English producer and comedy writer (born 1974)

Helen Serafinowicz is an English writer and television producer.

==Career==
Serafinowicz started out as a producer on Cartoon Network.

Serafinowicz created and co-wrote the musical science-fiction television series Nova Jones, about an 18-year-old popstar on a concert tour throughout the galaxy. The show ran for three series and aired on CBBC.

From 2016 to 2022, Serafinowicz was part of the writing team of the BBC comedy series Motherland, with Graham Linehan, Sharon Horgan, Holly Walsh and Barunka O'Shaughnessy. In 2022, the team won a Bafta for Best Scripted Comedy for the third series of the show.

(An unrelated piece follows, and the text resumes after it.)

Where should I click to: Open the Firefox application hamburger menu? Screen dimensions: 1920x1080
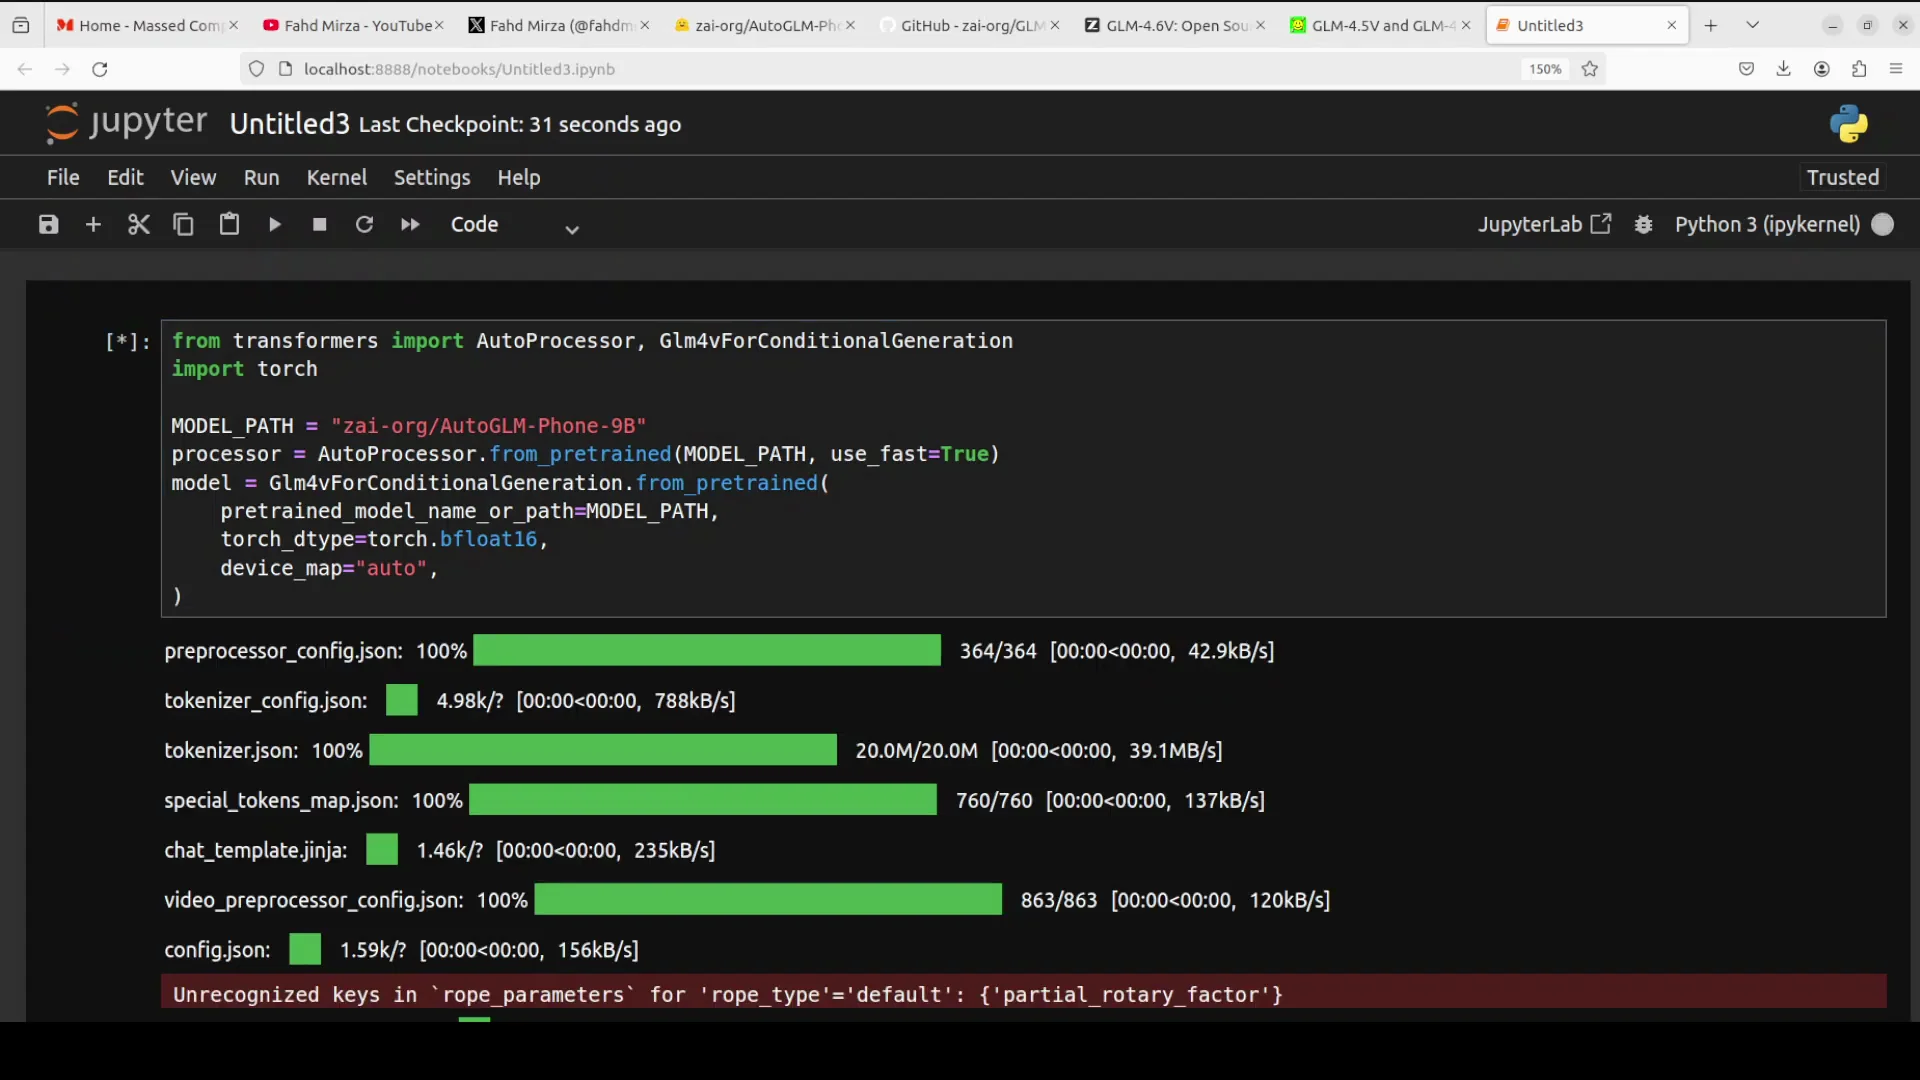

Serafinowicz previously ran an interior decor shop named Stubenhocker in Norwich. She closed the shop in 2020 to focus on her writing.

In 2024, the BBC commissioned Amandaland, a spin-off series from series Motherland. Co-created and co-written by Serafinowicz, Amandaland, the show follows character Amanda who moves to a new community following her divorce.

In 2025, Serafinowicz wrote The Legend of Rooney's Ring, a musical comedy about professional football player Wayne Rooney and his wife Coleen Rooney.

==Personal life==
Serafinowicz was born in Liverpool, and is the sister of actor and comedian Peter Serafinowicz. She is the former wife of comedy writer Graham Linehan. She has two children.